On the south side, in the upper part, there is a carved larger rosette on which a spring stands upright, while on the sides there are geometric motifs, the lower part is decorated with a twisted band that extends from the bottom to the top. The upper part of the eastern side of the pillar is decorated with a rosette, a circle and geometric motifs, with two fish, a table (table) and a chalice, while the lower part is without decoration.

The north side has a twisted band on the lower part, while a single spring and an arch are visible in the upper part. The bottom of the entire pillar is also richly decorated with geometric motifs, while the upper part is framed on all four sides by a twisted band.

=== Epitaph and its interpretations ===
The column, with its height and iconographic topographic setting in the form of a material "earthly" and spiritual "heavenly" sphere, at the top of which stands the "most important" epitaph, imposes itself as the primary monument that determines the hierarchical role of all the deceased.

The epitaph is located at the top of the column, on all four sides, written in Bosnian script. Over time, numerous authors have interpreted the text, starting with Ćiro Truhelka and Đorđe Stratimirović, but in different ways, with different interpretations of the content.

Šefik Bešlagić, based on the name Dragiša, connected the column with brother of Bosnian Grand Duke, Hrvoje Vukčić Hrvatinić, and a charter from 1392. That year, Hrvoje received a village in the župa of Trstivnica ("in the name of Kakanj"), so it is not impossible that he ceded that property to his brother Dragiša Vukčić, who lived and died there.

Đoko Mazalić connected the unusual and unique shape of the column with the nišan.

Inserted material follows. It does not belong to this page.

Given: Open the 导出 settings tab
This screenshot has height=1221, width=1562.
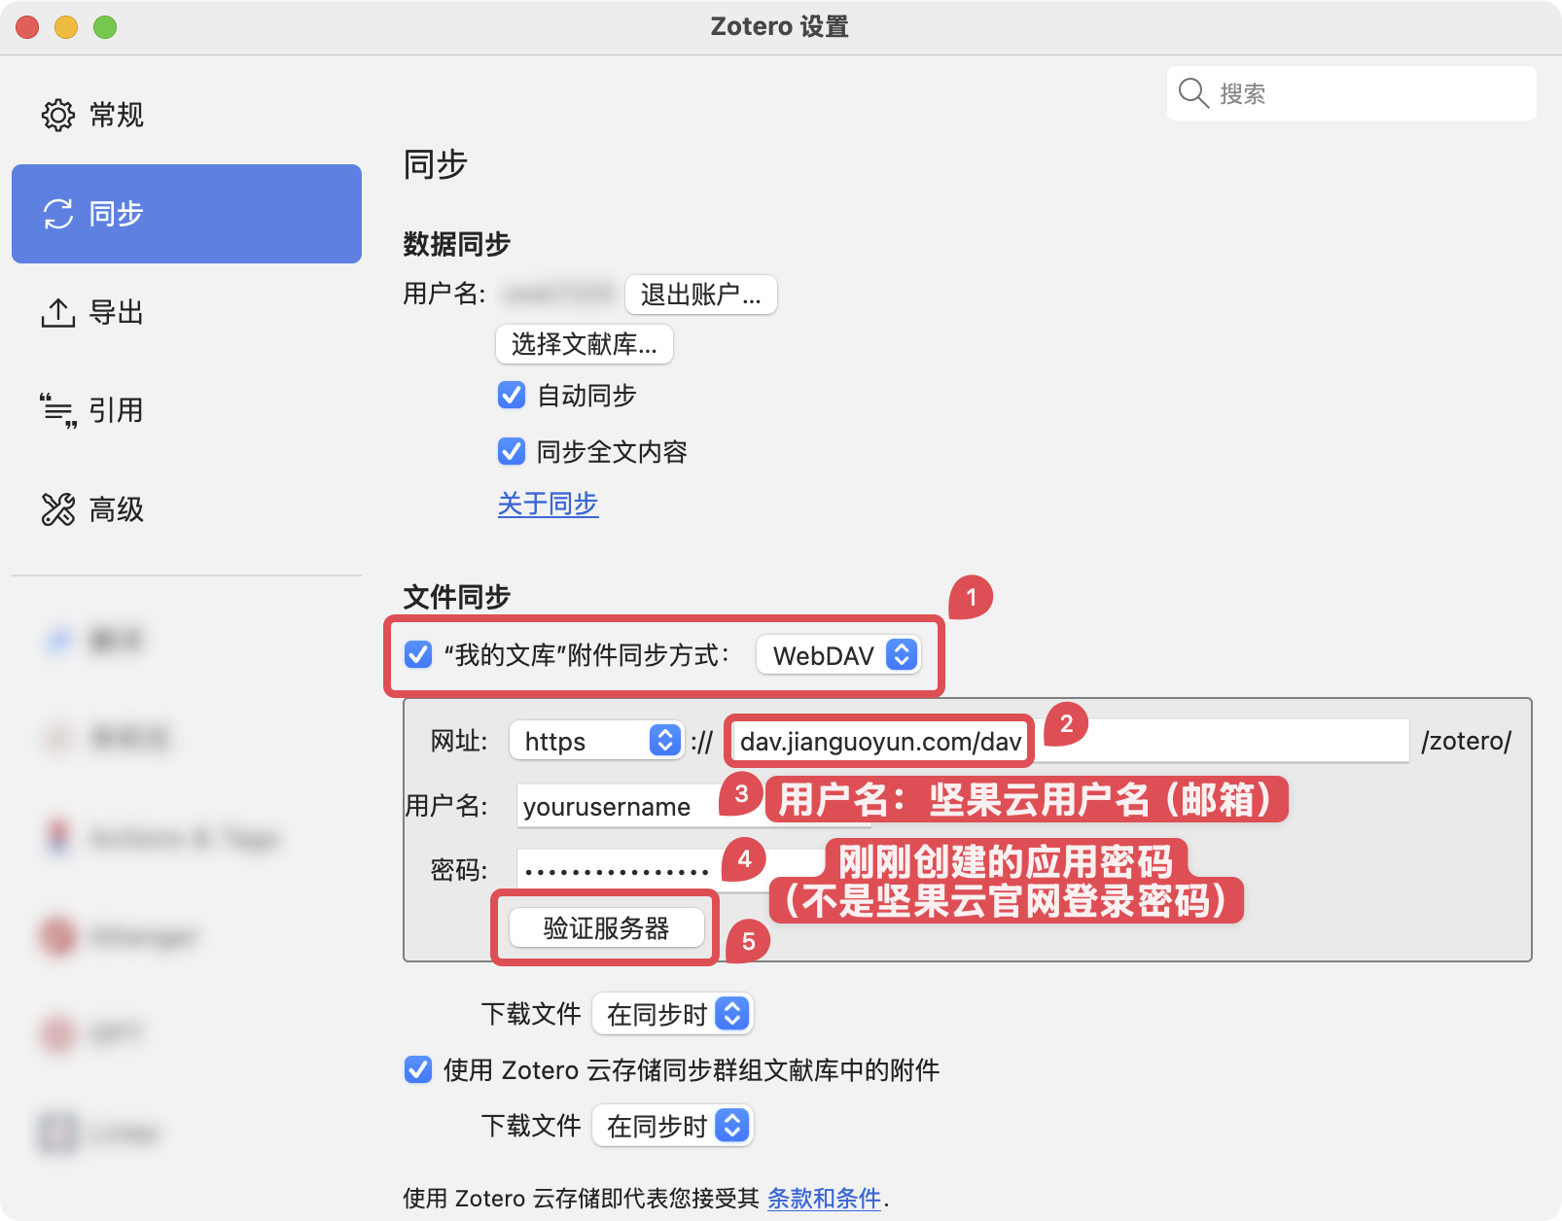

He claimed, comparing it with the obelisks / nišan from Gornji Bakići near Olovo and Rogatica (the obelisks / nišan of Mahmut Branković and Radivoje Oprašić), that "the Zgošća 'obelisk' is also a nišan from the Turkish period", erected after 1463, i.e. at the turn of the 15th and 16th centuries. More precisely, "probably some chieftain of the Filurdžija (duke, prince, premićur)" who was a Christian was buried under the column.

Marian Wenzel, in her analysis of stećak tombstones, classifies the column from Zgošća as a group of stećak tombstones whose form changes under the influence of Islamic sepulchral art. In this sense, she assumes that the column was made somewhat earlier and that its contents are entirely Christian, and she associates the specific form with Islamic Mamluk stelae. Based on the shape of the letters of the remaining inscription (Dragiša), the monument dates to the time of King Ostoja, i.e. to 1401, and that it is the tombstone of Vuk or Vojislav Vukčić. That is the year in which the two of them appear for the last time in documentary diplomatic material.

The final analysis was provided by Ema Mazrak. Her transcript reads:

 1st row) сʜє ʌ(єжʜ стѣпɑ)ɴ(ь) || (Бɑɴь Босьɴѣ) || ʜ Б(ρ)ɑть мɣ (Б)г(ом)д(ɑɴь) || ʜ дρɑгʜшɑ

 2nd row) (κɴє)ʒ(ɑ) Бɑтɑʌɑ || (ʜ κɴє)ʒ(ɑ) ст(ɑɴьцɑ) || ʜ твρь(тκо)s || (с)дρɣжʜʌь

The top row of epitaphs refers to three deceased persons buried in this necropolis, the first two being brothers, and the third being Dragiša.

Mazrak was the first to read the names in the second row: Batalo, Stanko and Tvrtko,

Mazrak concludes that these monuments were erected posthumously by Tvrtko II to Ban Stjepan I Kotromanić and his brother Ban Prijezda II, his great-grandfather and his brother, as prominent figures of the Kotromanić dynasty, but in accordance with the taste and style that was present from the beginning of the 15th century. The witness was Batalo, a nobleman and a blacksmith from the royal court. It is not possible to determine the identity of Stanko.